Leandro Evangelista em 14/02/2013 10:13:36
Nenhum tratamento existente para leishmaniose cura o animal. E por mais cauteloso que seu proprietário seja ele continuará a ser uma possível fonte de infecção. Por menores que sejam as chances dele infectar uma pessoa tal chance sempre irá existir. E por maior que seja o amor por um animal é impensável fazer uma criança, por exemplo correr risco por ele. Desta forma acredito que a eutanásia seja a melhor saída. É evidente que sacrificar os animais não tem gerado os efeitos esperados (Diminuir a ocorrência da doença), no entanto vale ressaltar que isto só ocorre por que o proprietário, logo que seu animal morre ou é sacrificado, coloca outro em seu lugar sem tomar as medidas de prevenção básicas necessárias.
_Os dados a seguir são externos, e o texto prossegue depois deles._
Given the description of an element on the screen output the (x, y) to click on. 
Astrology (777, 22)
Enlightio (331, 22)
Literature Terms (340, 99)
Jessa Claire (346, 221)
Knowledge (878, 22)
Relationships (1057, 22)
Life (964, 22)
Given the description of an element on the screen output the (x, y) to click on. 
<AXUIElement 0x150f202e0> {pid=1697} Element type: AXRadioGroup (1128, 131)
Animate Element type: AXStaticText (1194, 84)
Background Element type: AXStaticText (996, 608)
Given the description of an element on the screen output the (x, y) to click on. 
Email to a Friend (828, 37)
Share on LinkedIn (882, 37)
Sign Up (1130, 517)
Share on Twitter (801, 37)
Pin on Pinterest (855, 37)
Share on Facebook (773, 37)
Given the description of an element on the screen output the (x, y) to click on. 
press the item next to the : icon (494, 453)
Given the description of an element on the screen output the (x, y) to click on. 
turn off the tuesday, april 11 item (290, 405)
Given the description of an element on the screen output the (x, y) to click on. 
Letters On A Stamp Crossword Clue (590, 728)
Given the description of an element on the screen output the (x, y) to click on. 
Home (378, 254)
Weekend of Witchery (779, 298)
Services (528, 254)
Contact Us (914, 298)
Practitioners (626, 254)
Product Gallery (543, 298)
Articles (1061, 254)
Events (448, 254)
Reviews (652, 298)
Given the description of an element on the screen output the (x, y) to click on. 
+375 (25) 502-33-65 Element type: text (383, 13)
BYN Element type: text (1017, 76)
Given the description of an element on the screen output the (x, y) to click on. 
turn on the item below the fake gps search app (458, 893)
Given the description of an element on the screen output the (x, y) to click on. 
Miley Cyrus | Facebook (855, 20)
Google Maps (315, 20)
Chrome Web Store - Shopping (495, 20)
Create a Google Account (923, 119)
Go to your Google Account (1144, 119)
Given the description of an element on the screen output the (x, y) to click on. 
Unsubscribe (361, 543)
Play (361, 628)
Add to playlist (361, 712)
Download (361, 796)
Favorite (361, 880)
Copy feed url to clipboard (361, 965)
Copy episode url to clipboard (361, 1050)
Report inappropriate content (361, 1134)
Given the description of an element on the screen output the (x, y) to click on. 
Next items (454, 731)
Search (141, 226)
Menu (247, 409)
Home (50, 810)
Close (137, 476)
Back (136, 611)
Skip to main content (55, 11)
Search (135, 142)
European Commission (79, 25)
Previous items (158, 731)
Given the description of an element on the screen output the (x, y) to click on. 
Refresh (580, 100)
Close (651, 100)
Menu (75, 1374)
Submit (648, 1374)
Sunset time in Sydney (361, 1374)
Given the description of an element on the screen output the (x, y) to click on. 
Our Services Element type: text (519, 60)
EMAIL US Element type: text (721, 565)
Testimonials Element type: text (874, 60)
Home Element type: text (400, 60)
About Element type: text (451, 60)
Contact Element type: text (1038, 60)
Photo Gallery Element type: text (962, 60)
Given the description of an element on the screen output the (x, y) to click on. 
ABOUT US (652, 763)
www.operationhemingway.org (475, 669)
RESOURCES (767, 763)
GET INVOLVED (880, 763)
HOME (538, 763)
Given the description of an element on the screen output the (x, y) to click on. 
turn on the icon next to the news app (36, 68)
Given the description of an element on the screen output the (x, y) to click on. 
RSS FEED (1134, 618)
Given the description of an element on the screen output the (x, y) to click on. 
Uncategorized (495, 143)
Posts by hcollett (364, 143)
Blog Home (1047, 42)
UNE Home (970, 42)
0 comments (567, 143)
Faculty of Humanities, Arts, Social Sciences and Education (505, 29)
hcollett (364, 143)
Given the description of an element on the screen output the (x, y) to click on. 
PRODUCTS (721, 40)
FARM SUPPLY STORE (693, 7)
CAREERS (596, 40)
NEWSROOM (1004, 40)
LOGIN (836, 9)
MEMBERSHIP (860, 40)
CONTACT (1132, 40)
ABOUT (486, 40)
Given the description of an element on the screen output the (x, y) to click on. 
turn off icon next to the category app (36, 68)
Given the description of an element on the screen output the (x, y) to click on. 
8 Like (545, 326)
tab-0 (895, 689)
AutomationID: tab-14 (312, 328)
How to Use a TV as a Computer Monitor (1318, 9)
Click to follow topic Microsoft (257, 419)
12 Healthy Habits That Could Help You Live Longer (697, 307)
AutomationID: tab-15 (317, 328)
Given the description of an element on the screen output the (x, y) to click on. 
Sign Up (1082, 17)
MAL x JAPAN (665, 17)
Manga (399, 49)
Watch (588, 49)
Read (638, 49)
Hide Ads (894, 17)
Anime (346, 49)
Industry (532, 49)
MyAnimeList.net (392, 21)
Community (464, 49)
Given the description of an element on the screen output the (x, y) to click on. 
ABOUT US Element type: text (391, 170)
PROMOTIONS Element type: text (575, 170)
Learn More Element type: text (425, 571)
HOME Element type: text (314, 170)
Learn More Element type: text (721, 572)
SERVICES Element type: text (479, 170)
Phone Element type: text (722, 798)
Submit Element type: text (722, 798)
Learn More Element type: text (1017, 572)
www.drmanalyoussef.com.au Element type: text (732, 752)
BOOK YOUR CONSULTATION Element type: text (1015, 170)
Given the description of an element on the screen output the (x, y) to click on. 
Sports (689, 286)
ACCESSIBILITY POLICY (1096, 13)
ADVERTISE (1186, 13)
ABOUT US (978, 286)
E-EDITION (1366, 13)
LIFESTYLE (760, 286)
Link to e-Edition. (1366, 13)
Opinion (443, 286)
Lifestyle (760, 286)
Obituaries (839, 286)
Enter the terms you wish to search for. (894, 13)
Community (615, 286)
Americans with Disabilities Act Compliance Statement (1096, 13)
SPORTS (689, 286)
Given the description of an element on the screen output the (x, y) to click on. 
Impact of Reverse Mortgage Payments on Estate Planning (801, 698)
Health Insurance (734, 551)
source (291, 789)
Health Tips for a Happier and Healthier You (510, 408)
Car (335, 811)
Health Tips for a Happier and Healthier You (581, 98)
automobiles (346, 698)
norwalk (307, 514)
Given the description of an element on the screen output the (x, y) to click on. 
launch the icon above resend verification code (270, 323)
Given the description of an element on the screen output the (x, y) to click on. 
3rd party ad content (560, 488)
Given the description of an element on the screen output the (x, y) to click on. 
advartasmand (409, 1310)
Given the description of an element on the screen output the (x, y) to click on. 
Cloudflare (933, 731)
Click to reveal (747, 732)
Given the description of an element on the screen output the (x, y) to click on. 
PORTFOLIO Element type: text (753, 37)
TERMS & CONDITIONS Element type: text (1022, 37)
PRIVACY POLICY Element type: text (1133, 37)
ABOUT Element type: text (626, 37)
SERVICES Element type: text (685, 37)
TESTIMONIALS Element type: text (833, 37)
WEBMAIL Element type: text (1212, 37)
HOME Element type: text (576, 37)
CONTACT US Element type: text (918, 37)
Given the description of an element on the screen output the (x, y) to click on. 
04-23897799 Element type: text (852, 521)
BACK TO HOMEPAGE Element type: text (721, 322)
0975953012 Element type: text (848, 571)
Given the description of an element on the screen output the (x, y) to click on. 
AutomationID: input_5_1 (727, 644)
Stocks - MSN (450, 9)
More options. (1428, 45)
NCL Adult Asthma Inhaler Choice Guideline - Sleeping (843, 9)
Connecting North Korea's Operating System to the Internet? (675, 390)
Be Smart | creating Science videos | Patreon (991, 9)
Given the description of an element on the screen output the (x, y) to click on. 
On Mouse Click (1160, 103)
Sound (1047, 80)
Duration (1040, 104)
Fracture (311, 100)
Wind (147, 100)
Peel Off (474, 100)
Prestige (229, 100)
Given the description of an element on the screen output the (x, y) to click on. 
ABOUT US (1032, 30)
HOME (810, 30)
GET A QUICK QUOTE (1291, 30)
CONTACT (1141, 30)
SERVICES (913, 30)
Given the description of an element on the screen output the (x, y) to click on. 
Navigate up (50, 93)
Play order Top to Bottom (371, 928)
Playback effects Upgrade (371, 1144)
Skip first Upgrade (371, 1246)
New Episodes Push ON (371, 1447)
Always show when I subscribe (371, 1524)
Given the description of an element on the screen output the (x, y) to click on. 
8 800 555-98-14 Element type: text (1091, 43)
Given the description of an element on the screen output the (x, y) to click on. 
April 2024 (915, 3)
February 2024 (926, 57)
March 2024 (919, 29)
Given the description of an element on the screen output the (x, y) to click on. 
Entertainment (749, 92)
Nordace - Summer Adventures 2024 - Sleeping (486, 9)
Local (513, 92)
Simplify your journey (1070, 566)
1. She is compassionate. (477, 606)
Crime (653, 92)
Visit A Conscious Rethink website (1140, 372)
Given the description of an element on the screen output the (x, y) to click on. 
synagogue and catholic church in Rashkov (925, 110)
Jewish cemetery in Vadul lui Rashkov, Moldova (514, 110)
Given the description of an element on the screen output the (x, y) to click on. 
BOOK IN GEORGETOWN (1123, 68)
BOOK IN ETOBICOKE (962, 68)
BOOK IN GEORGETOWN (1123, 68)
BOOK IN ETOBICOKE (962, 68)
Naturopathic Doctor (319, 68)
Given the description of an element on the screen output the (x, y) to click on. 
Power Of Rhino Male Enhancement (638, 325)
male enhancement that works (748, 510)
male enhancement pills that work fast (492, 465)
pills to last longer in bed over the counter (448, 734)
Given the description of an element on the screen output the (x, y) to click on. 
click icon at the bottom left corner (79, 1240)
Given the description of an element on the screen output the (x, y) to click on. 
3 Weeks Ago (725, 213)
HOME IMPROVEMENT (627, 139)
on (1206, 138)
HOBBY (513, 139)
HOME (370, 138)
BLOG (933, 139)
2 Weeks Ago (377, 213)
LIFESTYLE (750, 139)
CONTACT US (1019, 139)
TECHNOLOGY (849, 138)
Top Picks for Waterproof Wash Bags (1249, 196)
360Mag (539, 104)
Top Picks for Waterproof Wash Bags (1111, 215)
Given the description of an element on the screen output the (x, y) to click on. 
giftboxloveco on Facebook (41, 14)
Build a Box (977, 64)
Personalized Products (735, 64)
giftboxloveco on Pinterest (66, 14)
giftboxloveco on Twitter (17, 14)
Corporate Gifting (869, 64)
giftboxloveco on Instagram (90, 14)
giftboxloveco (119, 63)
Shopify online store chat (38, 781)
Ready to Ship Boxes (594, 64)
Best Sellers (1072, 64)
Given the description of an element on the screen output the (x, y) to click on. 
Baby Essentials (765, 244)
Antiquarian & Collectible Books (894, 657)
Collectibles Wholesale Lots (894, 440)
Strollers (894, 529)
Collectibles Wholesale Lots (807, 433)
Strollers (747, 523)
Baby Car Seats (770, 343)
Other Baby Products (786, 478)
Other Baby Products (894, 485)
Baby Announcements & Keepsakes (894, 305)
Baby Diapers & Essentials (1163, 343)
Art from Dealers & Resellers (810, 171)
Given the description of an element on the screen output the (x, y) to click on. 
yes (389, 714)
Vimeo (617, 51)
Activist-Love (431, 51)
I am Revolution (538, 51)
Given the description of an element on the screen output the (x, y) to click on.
Considerando que o vetor contaminado existe no ambiente (uma vez que o animal foi infectado) medidas de controle devem ser sempre tomadas antes e durante a introdução de um novo animal (não infectado). O ambiente deve ser o mais limpo possível. Matéria orgânica (Folhas, frutas, grama cortada, lixo, etc) deve sem recolhida e devidamente encaminhada ao serviço de coleta de lixo. O novo animal deve utilizar (Sempre) algum tipo de repelente, e ainda ser devidamente vacinado, já que há vacina com eficácia comprovada. Com esta medidas básica provavelmente nunca mais será necessário sacrificar outro animal.
 
Leandro Evangelista em 14/02/2013 10:12:15
Parabéns pelo artigo, eu tenho uma cachorra e trato dela a 02 anos , a cada 03 meses ela faz todos os exames necessarios com a veterinaria,ninguem que olha pra ela imagina que ele tem a doença, pois tenho a consciencia que ela precisa de tratamento e assim faço dando todos os medicamentos .Então acho que depende do dono ter consciencia e analisar se aquela vida vale esse gasto.Só pra informar ela foi diagnosticada pelo CCZ, mas eles nunca foram na minha casa saber o que aconteceu com ela nesse tempo todo, então pergunto. Será que ha essa "preocupação" realmente com a população ou e só coisa de momento?
 
Rosangela Gomes em 22/01/2013 11:48:01
Belo artigo, parabéns!
Realmente de que adianta sacrificar tantos animais com sintomas da doença se a mesma só aumenta a cada ano? O que a população tem que fazer é se conscientizar de que não é matando os animais que resolveremos o problema e sim se conscientizando e fazendo a sua parte para acabar com os focos do mosquito transmissor (tanto da leishimaniose como da dengue).
A culpa não é dos animais e, sim das pessoas que só sabem cobrar do poder público mas nada fazem para evitar os focos de mosquitos em suas próprias residências e, também nas ruas pois jogam lixo em qualquer lugar.
Vamos lutar contra os maus-tratos às crianças, idosos, mulheres e - por que não? - aos animais. #leilobo
 
Nadia Andrade dos Santos em 22/01/2013 10:23:14
Acho louvável defender a vida de um animal.Mas nestes casos de doenças tão perigosas que põem em risco a vida de seres humanos ,sou a favor da eutanasia.Muitas pessoas vão morrer de leishmaniose pois diagnosticam tardiamente.Anos atras se faziam o controle dos ninhos desses insetos queimando lixos nos quintais, hoje isso é proibido.O que faz com que se acumule folhas e frutas podres nos quintais vazios, sendo as frutas ambundantes nesta épocado ano.É triste saber que o inseto vetor da doença tem autonomia de voo de aproximadamente 300 metros,ou seja o quintal sujo lá da outra rua tras doenças pra todos.Previnir a leishmaniose e a dengue é um desafio de todos e trabalho constante,não dá pra relaxar e economizar quando se põem em risco muitas vidas.